What the exercise asks
Reproduce the records below exactly, but only between the lines holding "Given: Click the Save file toolbar icon" and "Open the Терминали", inclusive.
══ Input material ══
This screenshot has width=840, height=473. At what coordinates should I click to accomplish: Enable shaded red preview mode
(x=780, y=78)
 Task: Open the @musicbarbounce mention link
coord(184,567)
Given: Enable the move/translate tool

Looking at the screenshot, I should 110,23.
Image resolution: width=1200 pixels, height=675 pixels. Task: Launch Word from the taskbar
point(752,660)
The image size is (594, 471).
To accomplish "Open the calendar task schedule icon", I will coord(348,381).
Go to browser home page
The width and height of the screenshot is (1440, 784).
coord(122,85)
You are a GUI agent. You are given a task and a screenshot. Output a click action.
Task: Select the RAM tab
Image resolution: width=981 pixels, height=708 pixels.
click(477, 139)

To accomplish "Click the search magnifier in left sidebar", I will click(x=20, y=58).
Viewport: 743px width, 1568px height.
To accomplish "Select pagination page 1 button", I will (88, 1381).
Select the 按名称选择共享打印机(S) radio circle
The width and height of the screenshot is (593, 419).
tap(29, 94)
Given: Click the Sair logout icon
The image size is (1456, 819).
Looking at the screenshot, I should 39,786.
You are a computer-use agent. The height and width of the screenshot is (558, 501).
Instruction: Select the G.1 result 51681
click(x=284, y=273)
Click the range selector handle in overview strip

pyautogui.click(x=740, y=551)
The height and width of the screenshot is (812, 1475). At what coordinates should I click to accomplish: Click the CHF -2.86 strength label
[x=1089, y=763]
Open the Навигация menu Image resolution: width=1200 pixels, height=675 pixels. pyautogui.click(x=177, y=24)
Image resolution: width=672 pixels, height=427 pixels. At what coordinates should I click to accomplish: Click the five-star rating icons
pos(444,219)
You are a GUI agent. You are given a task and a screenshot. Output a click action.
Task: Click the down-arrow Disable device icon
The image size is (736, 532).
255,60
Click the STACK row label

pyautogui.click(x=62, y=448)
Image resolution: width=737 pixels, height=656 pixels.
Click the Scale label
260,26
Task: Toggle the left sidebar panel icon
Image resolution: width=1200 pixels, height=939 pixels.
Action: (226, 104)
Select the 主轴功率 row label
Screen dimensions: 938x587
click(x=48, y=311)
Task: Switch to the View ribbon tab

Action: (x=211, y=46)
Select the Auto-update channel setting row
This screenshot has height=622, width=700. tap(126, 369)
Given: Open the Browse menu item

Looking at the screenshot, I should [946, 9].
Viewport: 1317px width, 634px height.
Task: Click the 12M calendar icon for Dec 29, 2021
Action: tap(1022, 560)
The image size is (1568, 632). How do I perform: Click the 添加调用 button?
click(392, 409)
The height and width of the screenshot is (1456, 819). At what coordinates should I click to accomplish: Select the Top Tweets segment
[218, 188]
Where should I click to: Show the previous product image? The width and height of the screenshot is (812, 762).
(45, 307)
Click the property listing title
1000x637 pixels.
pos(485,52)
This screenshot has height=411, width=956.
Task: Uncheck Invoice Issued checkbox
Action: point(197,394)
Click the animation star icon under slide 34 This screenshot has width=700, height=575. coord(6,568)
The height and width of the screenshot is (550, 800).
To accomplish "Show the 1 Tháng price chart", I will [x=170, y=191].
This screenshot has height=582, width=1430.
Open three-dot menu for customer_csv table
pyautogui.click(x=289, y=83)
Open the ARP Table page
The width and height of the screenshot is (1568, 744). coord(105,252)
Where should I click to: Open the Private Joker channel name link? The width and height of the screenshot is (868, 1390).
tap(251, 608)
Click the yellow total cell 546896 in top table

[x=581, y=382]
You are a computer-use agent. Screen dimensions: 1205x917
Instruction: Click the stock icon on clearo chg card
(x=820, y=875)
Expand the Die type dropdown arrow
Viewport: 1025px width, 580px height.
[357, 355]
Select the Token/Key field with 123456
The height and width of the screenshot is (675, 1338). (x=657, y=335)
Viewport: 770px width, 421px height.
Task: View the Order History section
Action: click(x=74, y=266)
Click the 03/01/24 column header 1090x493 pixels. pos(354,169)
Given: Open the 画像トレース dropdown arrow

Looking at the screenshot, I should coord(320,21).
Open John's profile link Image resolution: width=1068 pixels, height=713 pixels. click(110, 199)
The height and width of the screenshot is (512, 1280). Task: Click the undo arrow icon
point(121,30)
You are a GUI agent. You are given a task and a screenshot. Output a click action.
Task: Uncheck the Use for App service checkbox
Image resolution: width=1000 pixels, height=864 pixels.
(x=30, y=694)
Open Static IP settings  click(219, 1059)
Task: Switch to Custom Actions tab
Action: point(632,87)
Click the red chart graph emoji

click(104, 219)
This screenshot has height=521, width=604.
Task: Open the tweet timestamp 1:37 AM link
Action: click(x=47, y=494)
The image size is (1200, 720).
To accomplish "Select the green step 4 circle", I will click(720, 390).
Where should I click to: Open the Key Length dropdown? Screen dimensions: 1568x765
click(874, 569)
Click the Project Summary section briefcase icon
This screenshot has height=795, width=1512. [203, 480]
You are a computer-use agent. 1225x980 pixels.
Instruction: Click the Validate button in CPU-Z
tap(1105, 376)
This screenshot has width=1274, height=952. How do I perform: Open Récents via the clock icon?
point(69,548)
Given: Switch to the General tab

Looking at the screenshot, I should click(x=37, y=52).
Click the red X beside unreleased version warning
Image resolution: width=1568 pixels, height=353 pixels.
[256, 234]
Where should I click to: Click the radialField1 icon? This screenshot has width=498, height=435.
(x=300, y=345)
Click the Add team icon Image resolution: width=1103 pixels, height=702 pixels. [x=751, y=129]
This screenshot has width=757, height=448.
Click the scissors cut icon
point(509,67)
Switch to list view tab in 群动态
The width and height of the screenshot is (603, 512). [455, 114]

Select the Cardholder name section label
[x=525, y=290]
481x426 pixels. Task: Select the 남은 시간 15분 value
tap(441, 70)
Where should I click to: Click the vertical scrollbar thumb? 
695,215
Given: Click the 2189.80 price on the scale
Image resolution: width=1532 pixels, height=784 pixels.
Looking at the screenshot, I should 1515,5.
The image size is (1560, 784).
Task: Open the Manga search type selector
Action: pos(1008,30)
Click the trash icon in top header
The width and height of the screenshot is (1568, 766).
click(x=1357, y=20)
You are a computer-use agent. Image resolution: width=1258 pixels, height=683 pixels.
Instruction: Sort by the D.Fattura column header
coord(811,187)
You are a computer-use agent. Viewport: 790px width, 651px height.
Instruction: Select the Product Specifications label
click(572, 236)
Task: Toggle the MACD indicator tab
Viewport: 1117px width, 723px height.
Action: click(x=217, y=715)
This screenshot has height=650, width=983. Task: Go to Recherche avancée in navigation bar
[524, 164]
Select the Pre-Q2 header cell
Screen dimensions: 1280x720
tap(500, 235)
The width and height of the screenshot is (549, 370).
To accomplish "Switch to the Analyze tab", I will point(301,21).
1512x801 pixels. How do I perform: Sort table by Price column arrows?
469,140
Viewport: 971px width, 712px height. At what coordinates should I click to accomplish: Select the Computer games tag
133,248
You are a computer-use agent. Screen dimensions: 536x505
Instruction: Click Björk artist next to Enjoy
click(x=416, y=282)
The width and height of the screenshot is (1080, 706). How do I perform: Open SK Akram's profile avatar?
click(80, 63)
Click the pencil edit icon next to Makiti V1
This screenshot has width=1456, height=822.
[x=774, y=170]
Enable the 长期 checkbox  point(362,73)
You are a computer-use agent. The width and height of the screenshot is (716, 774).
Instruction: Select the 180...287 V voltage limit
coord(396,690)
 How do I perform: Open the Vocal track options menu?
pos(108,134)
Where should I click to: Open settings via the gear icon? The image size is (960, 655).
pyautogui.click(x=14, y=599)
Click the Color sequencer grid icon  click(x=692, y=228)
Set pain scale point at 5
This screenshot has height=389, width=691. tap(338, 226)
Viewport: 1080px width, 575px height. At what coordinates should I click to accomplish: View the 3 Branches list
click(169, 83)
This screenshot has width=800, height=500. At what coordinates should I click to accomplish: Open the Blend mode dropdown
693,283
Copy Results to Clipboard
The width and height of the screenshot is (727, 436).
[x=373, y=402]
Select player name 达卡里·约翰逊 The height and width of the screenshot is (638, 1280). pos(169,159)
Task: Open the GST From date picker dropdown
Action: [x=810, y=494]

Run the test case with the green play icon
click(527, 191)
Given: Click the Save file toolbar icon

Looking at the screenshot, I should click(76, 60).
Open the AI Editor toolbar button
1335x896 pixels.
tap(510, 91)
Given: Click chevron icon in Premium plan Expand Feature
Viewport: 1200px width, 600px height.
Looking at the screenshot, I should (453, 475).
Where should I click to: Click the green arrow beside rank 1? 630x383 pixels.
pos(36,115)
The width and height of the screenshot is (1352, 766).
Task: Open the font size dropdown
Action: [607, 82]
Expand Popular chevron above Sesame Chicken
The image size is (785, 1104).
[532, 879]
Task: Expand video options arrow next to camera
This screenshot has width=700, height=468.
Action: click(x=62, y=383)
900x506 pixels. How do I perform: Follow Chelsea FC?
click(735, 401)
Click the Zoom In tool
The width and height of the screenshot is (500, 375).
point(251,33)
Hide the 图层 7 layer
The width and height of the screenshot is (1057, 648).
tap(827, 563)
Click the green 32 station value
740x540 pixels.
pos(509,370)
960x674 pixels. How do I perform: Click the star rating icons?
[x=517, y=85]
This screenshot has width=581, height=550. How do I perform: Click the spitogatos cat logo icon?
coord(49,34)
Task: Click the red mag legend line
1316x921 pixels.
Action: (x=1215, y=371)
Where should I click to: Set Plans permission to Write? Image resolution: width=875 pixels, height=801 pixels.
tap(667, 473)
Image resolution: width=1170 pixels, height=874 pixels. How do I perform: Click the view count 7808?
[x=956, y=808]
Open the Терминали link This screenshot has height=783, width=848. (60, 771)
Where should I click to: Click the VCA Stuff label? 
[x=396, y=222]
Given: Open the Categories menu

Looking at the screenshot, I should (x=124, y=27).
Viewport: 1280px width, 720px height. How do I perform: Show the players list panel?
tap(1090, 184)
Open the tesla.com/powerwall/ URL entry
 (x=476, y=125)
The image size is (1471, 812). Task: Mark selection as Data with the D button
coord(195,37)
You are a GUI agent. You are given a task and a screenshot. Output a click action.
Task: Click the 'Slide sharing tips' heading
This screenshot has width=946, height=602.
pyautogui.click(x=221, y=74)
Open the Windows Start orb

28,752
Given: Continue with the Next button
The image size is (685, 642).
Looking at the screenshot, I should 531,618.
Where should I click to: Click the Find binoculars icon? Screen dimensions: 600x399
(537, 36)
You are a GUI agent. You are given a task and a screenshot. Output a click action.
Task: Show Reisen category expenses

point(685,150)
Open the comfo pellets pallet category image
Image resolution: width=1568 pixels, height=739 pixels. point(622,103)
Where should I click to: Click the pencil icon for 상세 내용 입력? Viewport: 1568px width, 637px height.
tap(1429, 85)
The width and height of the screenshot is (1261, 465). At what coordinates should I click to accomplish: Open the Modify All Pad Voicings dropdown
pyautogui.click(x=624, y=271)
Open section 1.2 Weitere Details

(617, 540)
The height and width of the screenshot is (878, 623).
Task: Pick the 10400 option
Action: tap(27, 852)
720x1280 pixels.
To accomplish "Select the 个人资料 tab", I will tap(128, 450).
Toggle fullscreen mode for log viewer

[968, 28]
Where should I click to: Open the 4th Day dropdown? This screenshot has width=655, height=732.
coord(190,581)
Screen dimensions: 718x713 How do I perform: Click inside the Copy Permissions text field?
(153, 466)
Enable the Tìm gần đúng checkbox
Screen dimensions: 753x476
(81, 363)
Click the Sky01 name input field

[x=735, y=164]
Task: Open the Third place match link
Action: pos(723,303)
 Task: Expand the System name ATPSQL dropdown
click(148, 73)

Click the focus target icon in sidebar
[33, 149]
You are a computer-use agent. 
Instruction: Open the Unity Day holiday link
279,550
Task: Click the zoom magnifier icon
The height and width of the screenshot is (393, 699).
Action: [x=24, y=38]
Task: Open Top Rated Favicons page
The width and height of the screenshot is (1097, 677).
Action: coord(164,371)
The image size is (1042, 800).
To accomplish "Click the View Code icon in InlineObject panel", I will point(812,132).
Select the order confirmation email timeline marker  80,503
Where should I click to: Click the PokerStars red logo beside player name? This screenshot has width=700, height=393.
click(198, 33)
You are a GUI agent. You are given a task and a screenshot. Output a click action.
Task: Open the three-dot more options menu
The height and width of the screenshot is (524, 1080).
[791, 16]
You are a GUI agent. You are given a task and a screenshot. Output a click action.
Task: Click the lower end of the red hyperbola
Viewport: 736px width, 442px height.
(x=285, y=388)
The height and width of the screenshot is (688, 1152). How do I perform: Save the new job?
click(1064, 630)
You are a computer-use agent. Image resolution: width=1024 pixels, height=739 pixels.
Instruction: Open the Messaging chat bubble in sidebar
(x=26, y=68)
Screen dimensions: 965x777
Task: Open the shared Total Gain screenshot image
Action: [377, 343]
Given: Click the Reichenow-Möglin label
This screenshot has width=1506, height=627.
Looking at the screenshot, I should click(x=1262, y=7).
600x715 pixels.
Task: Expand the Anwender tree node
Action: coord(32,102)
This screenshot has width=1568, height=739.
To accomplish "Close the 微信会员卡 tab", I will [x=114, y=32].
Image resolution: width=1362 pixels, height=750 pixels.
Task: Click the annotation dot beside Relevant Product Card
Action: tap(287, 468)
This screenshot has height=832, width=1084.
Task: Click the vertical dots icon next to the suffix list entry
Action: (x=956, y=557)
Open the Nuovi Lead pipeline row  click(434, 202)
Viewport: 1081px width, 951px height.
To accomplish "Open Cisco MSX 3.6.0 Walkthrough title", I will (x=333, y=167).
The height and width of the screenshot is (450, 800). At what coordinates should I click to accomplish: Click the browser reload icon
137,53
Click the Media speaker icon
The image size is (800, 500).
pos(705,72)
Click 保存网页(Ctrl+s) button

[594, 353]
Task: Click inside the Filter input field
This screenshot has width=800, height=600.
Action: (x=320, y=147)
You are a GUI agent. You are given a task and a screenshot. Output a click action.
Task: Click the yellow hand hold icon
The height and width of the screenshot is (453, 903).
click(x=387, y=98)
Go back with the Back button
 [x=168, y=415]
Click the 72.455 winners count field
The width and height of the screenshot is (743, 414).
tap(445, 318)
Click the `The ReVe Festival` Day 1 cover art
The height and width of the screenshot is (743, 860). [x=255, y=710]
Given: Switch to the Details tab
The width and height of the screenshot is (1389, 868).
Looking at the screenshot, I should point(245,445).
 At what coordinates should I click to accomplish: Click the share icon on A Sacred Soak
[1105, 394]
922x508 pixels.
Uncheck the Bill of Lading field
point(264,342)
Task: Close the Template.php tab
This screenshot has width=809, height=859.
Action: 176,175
═══
Reply to the exercise
Given: Click the Save file toolbar icon

Looking at the screenshot, I should click(76, 60).
Open the AI Editor toolbar button
1335x896 pixels.
tap(510, 91)
Given: Click chevron icon in Premium plan Expand Feature
Viewport: 1200px width, 600px height.
Looking at the screenshot, I should (453, 475).
Where should I click to: Click the green arrow beside rank 1? 630x383 pixels.
pos(36,115)
The width and height of the screenshot is (1352, 766).
Task: Open the font size dropdown
Action: [607, 82]
Expand Popular chevron above Sesame Chicken
The image size is (785, 1104).
[532, 879]
Task: Expand video options arrow next to camera
This screenshot has width=700, height=468.
Action: click(x=62, y=383)
900x506 pixels. How do I perform: Follow Chelsea FC?
click(735, 401)
Click the Zoom In tool
The width and height of the screenshot is (500, 375).
point(251,33)
Hide the 图层 7 layer
The width and height of the screenshot is (1057, 648).
tap(827, 563)
Click the green 32 station value
740x540 pixels.
pos(509,370)
960x674 pixels. How do I perform: Click the star rating icons?
[x=517, y=85]
This screenshot has width=581, height=550. How do I perform: Click the spitogatos cat logo icon?
coord(49,34)
Task: Click the red mag legend line
1316x921 pixels.
Action: (x=1215, y=371)
Where should I click to: Set Plans permission to Write? Image resolution: width=875 pixels, height=801 pixels.
tap(667, 473)
Image resolution: width=1170 pixels, height=874 pixels. How do I perform: Click the view count 7808?
[x=956, y=808]
Open the Терминали link This screenshot has height=783, width=848. (60, 771)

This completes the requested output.